BEagle
Your attitude to airfield plates on computor shows how little long distance flying you must do in a light aircraft, a set of UK and near europe Jepps (IFR) and the Jeppesen Botlang VFR manual runs to six books each of about 2KG plus the bag to carry it all and you have total used 14Kg of payload or to put it another way half an hours endurance or sixty miles range.
As access to the aircraft at larger airports can be limitted the whole kit plus personal bags needs to be transported to the hotel if you don't want to spend the first 2 hours of each flying day at the airport flight planning.

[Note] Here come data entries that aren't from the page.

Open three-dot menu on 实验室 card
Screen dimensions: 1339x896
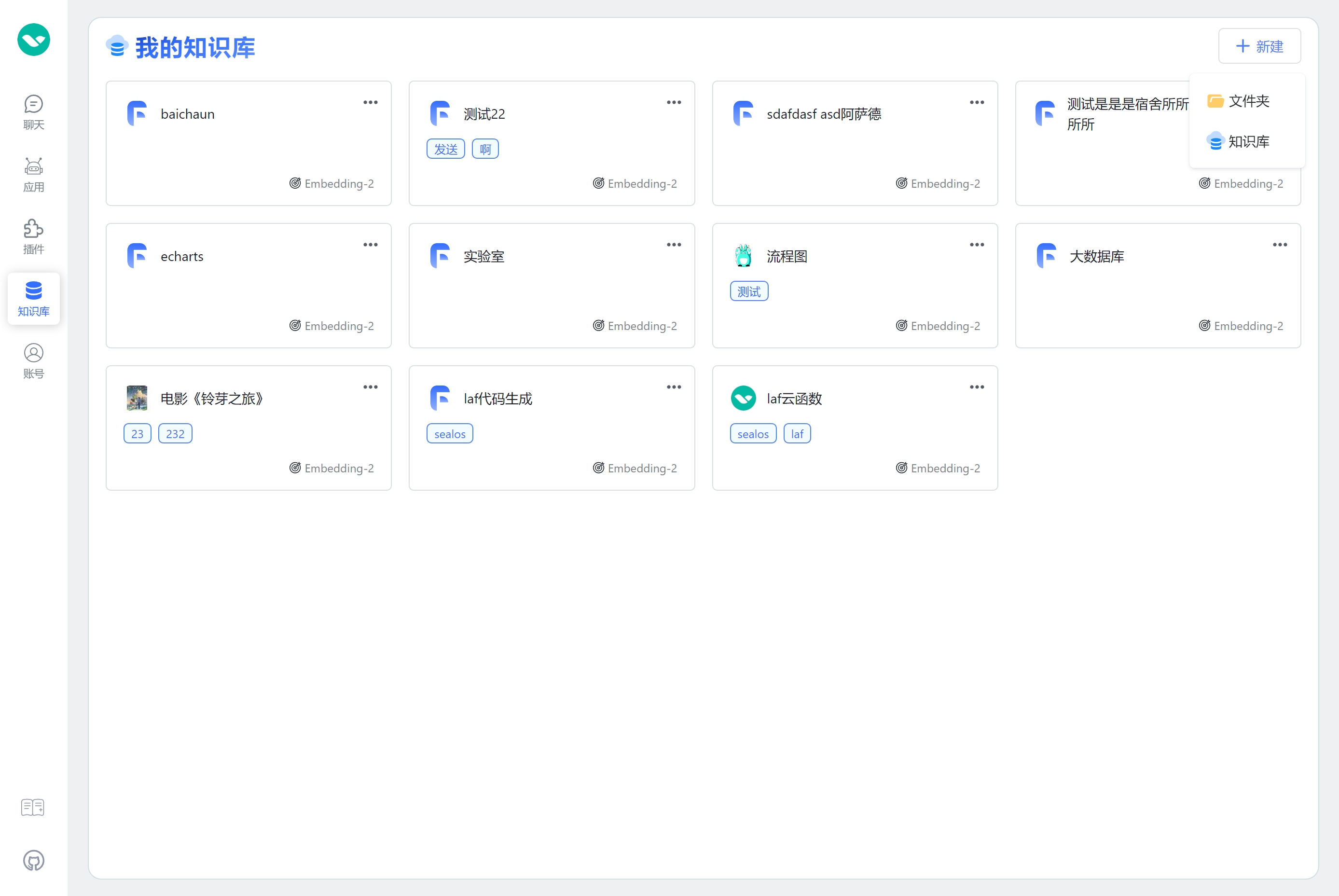pos(674,245)
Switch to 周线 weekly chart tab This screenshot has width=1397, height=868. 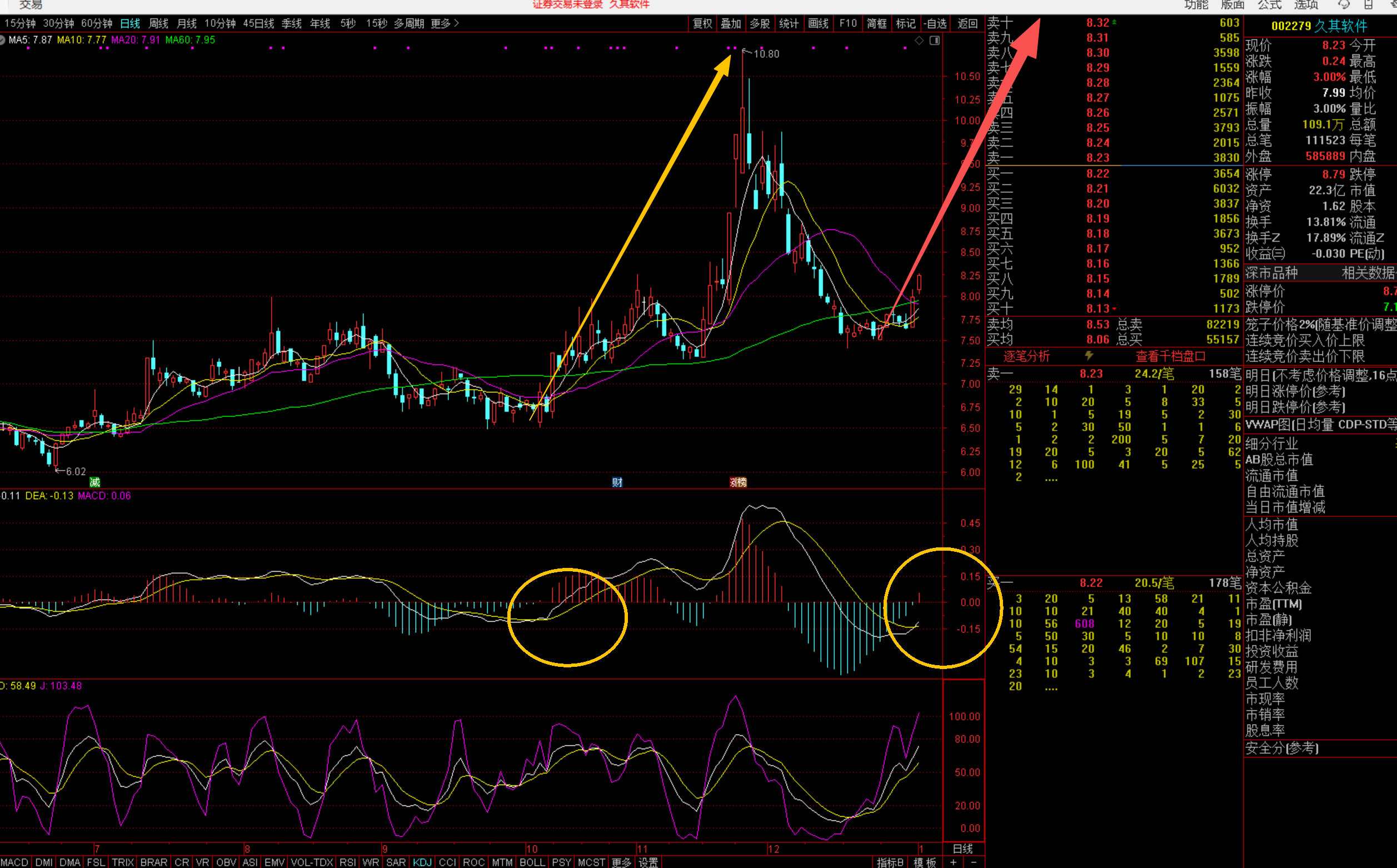(158, 23)
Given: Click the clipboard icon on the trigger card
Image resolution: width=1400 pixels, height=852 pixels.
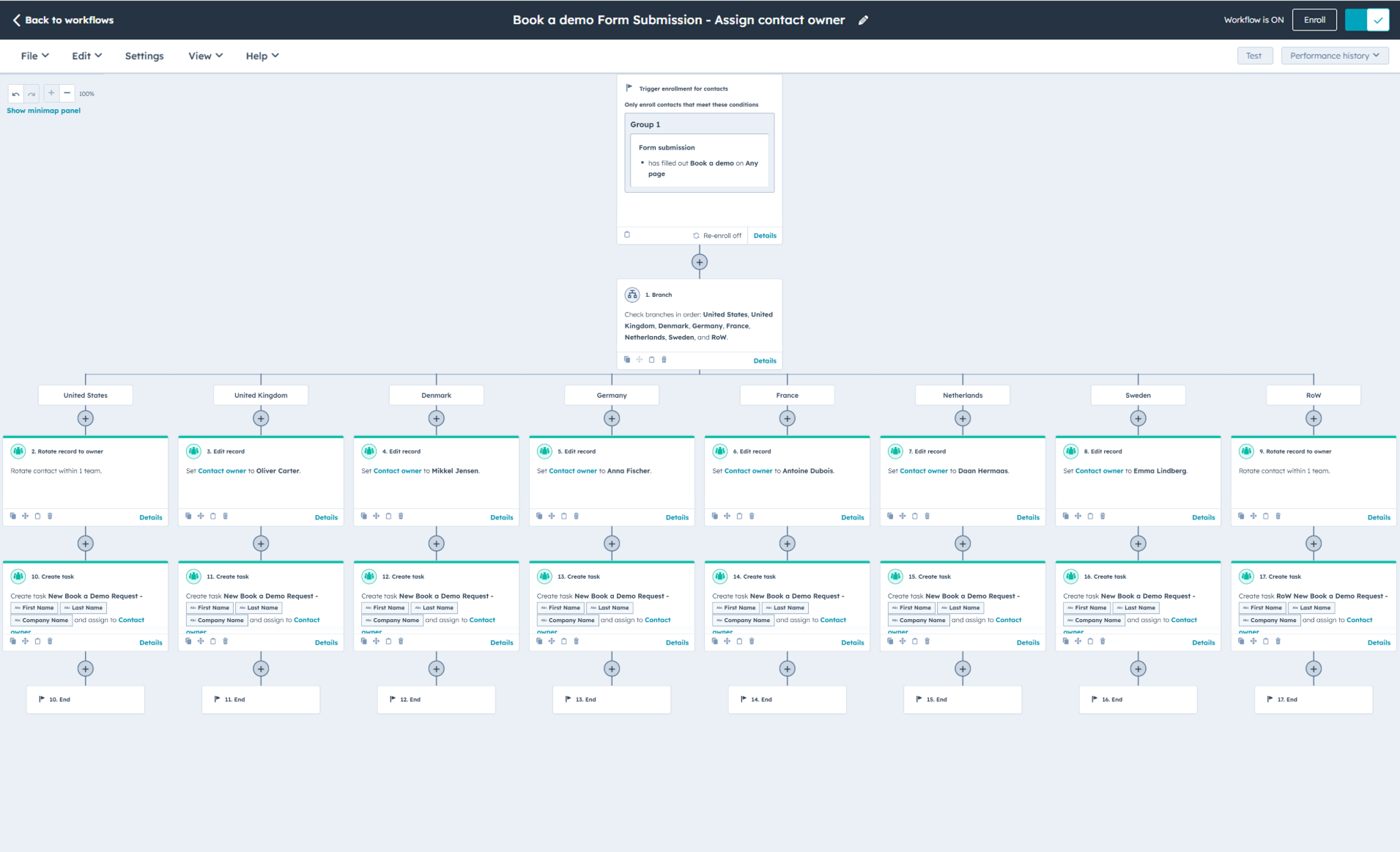Looking at the screenshot, I should pos(627,234).
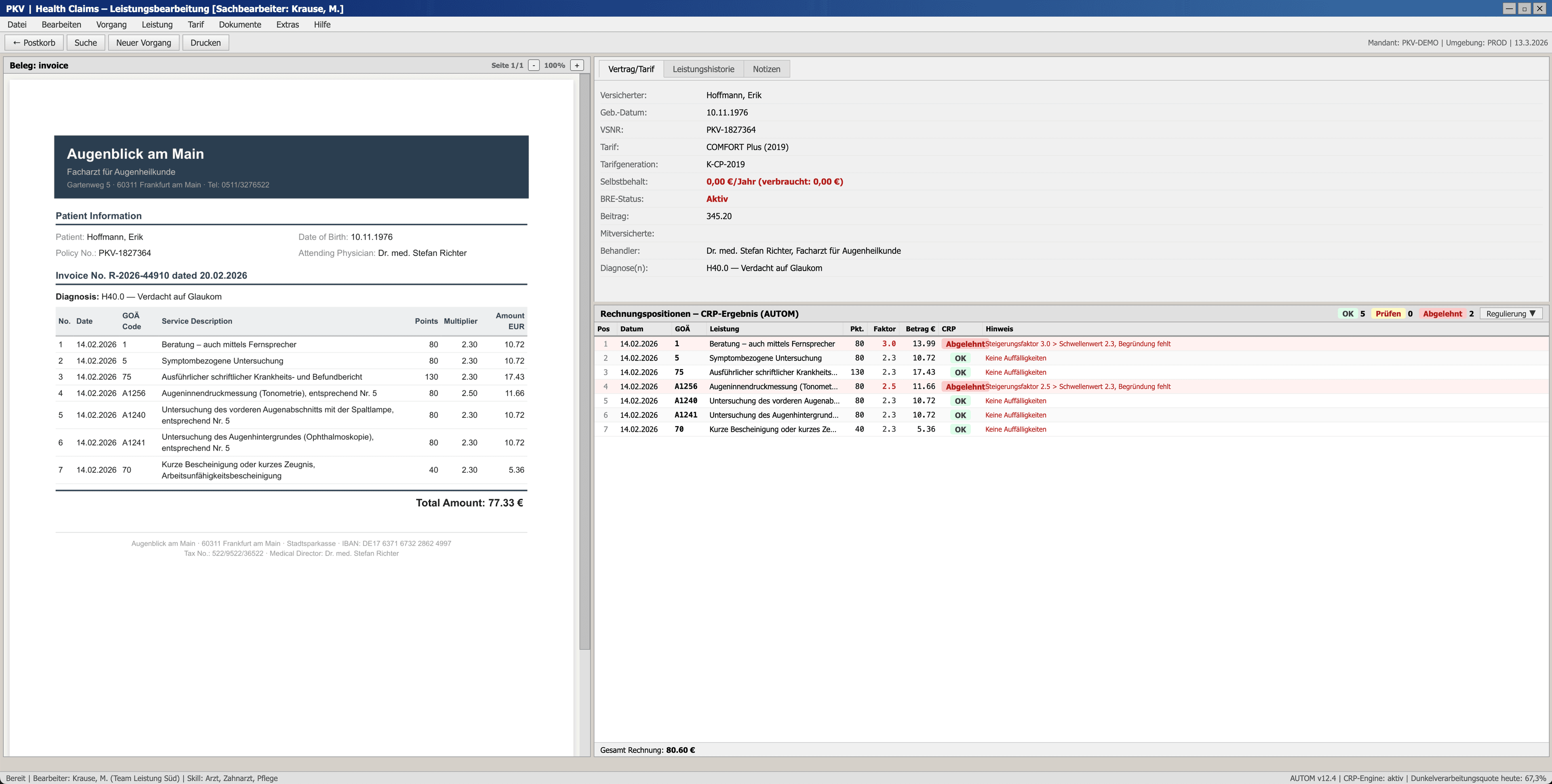Switch to the Leistungshistorie tab
The image size is (1552, 784).
click(x=702, y=69)
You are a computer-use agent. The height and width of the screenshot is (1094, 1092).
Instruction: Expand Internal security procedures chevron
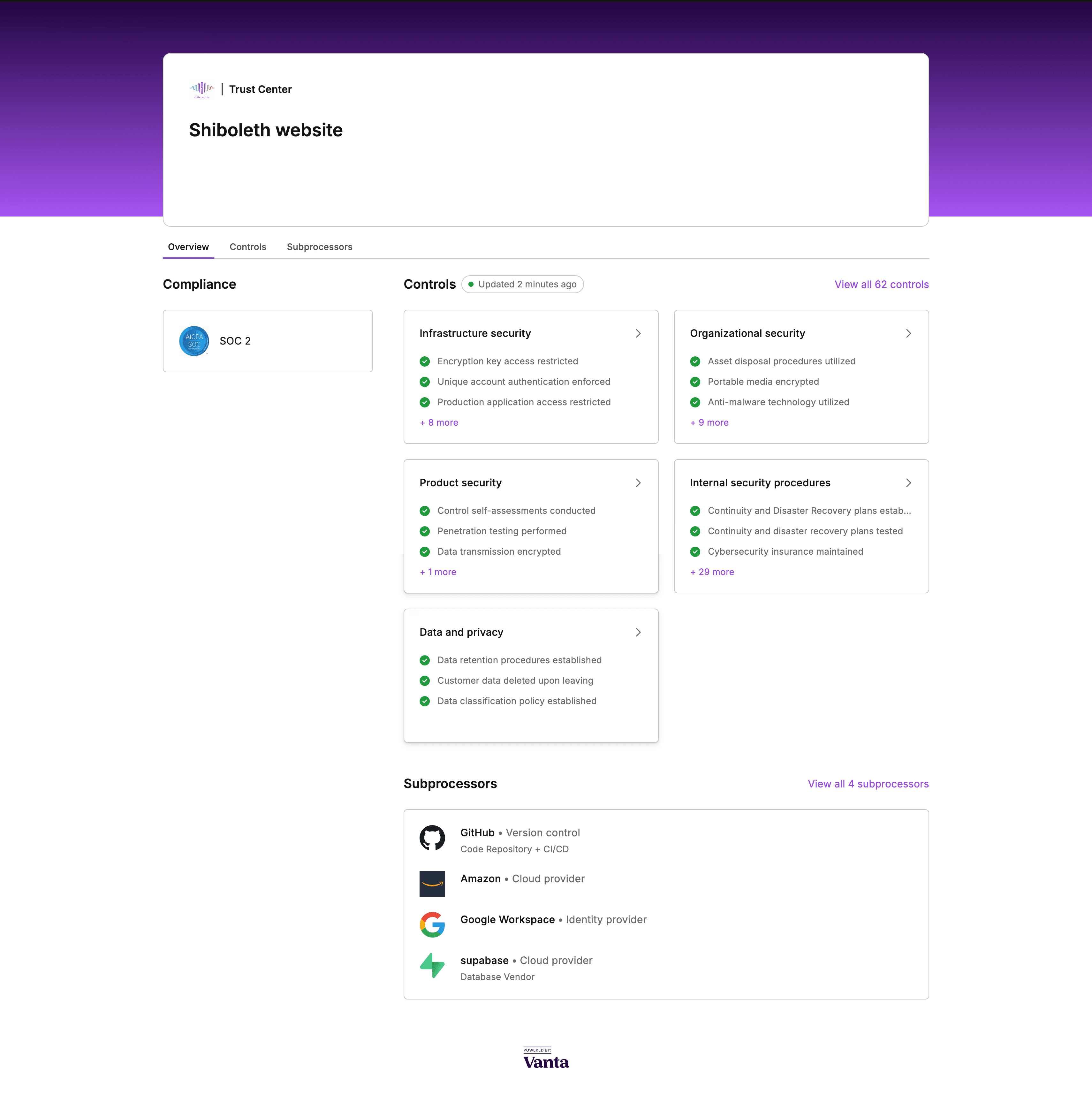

Enter the small laptop and printer at about 25% the weight of the books and able to connect to the web for the airfield plates, WX, computor plogs, flight plan forms in AFTN (to cut down on fax time) and soon to file flight plans direct.
Yes we do print paper approach plates for the destination and diversion airfields and have a paper plog, because the computor is updated by CD the amendments take 126 seconds to do, the header on the plate will tell you if the plate is not within the current amendment cycle so the chances of using a superseded plate are almost nill.
Flight planning can all be done in half an hour before breakfast at the hotel, the flight plan filed by fax. So no more rushing around airport offices trying to find Met and flight planning and then waiting an hour for the flight plan to get into the system.
Jeppesen tell me that the Botlang VFR plates are soon to be avalable on "Jepview"................... the sooner the better in my view!!
Last edited by A and C; 29th December 2006 at 16:58.